> _Task to carry out_
Below are records; copy exactly the line containing "Фильтры сушителей (95, 1913)" and every line after it, through the last.
┄┄┄┄┄┄
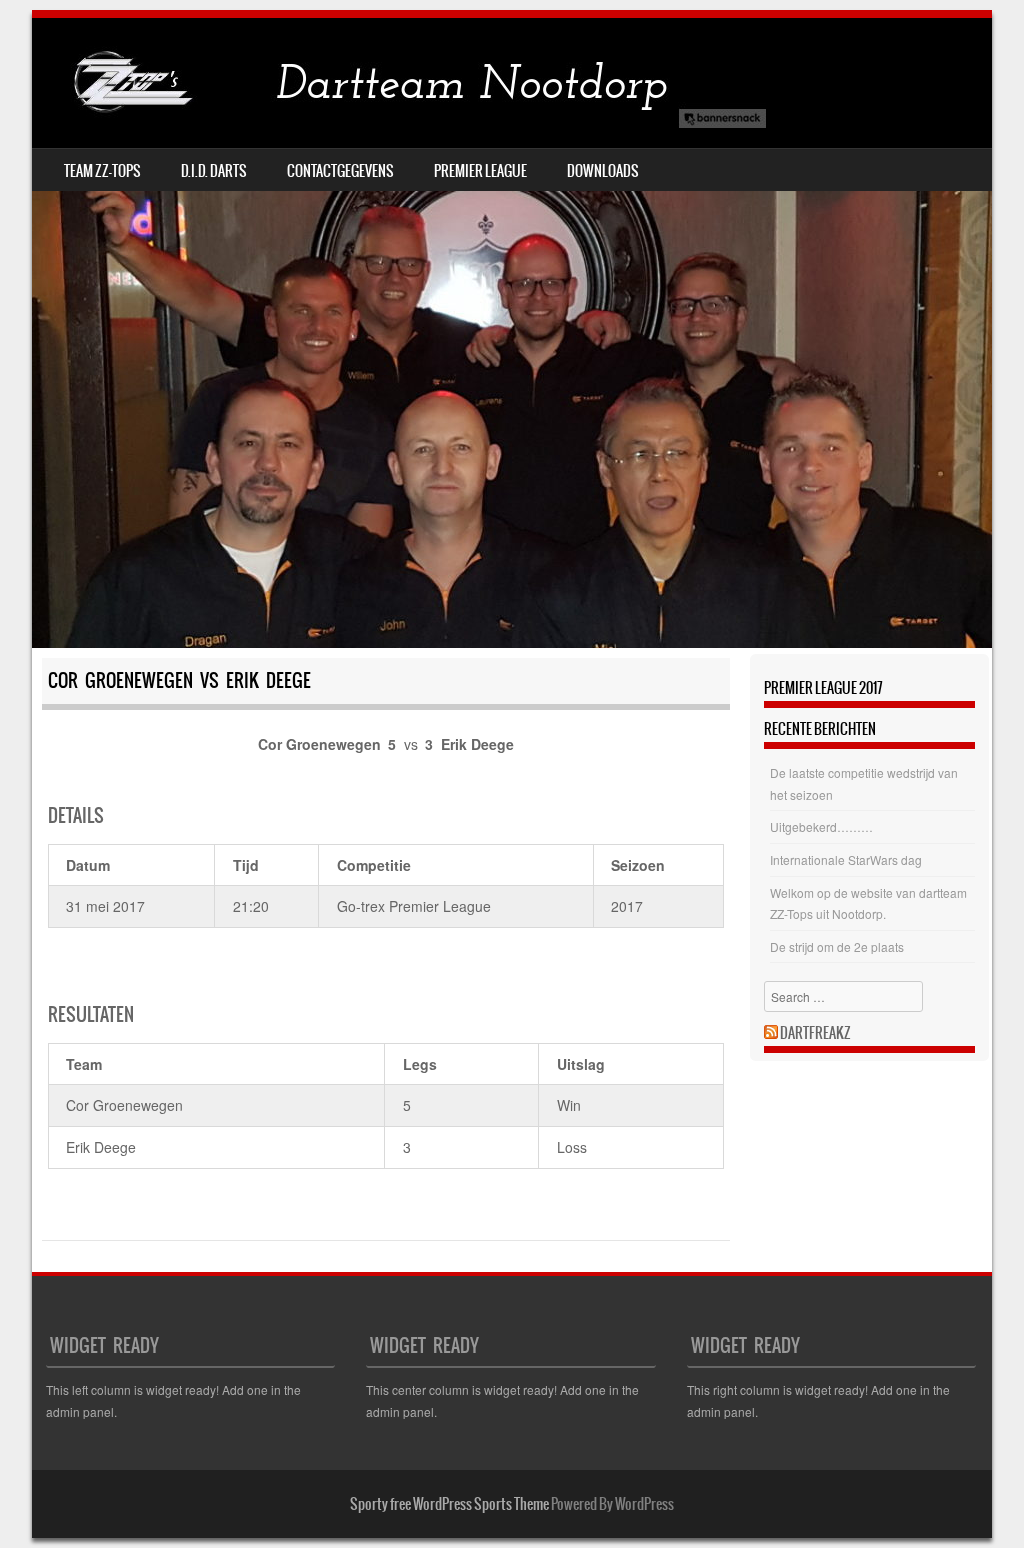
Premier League (480, 171)
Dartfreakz (815, 1033)
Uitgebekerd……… (821, 826)
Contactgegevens (340, 171)
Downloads (603, 171)
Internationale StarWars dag (846, 859)
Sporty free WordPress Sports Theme (449, 1504)
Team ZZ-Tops (102, 171)
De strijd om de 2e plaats (837, 946)
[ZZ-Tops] (402, 83)
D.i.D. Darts (214, 171)
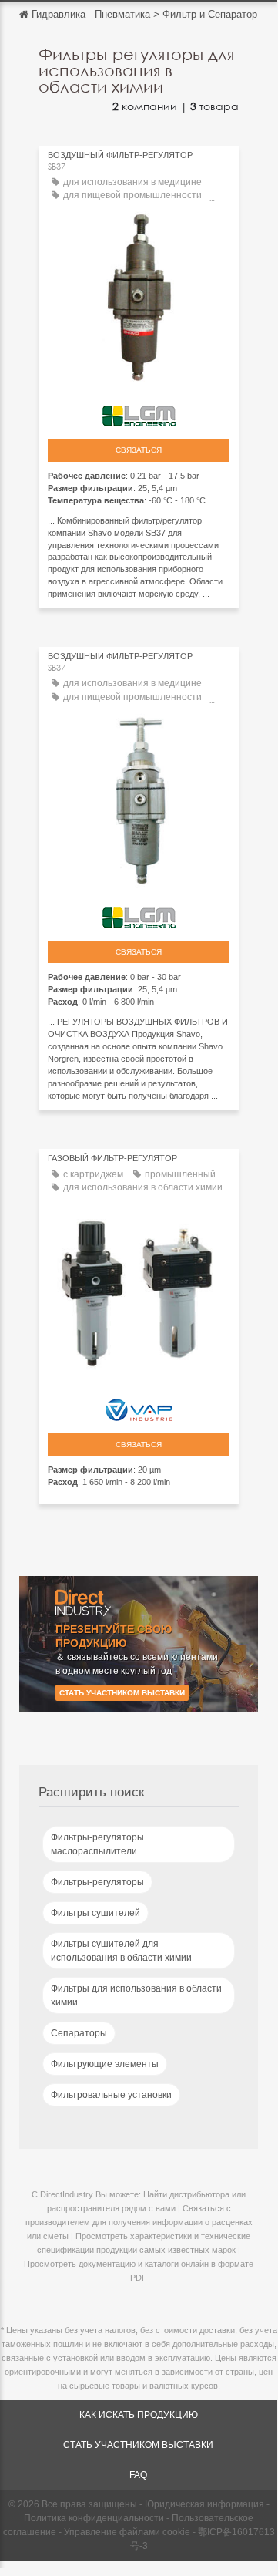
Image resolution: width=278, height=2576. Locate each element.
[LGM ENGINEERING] (139, 412)
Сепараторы (79, 2033)
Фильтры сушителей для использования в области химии (121, 1950)
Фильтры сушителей (95, 1913)
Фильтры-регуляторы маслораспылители (97, 1844)
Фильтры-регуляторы (97, 1882)
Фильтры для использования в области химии (136, 1995)
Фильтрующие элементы (105, 2064)
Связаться (139, 450)
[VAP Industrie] (139, 1406)
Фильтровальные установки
┄┄┄┄┄┄
> _Result_
Фильтры сушителей (95, 1913)
Фильтры-регуляторы маслораспылители (97, 1844)
Фильтры-регуляторы (97, 1882)
Фильтры для использования в области химии (136, 1995)
Фильтрующие элементы (105, 2064)
Связаться (139, 450)
[VAP Industrie] (139, 1406)
Фильтровальные установки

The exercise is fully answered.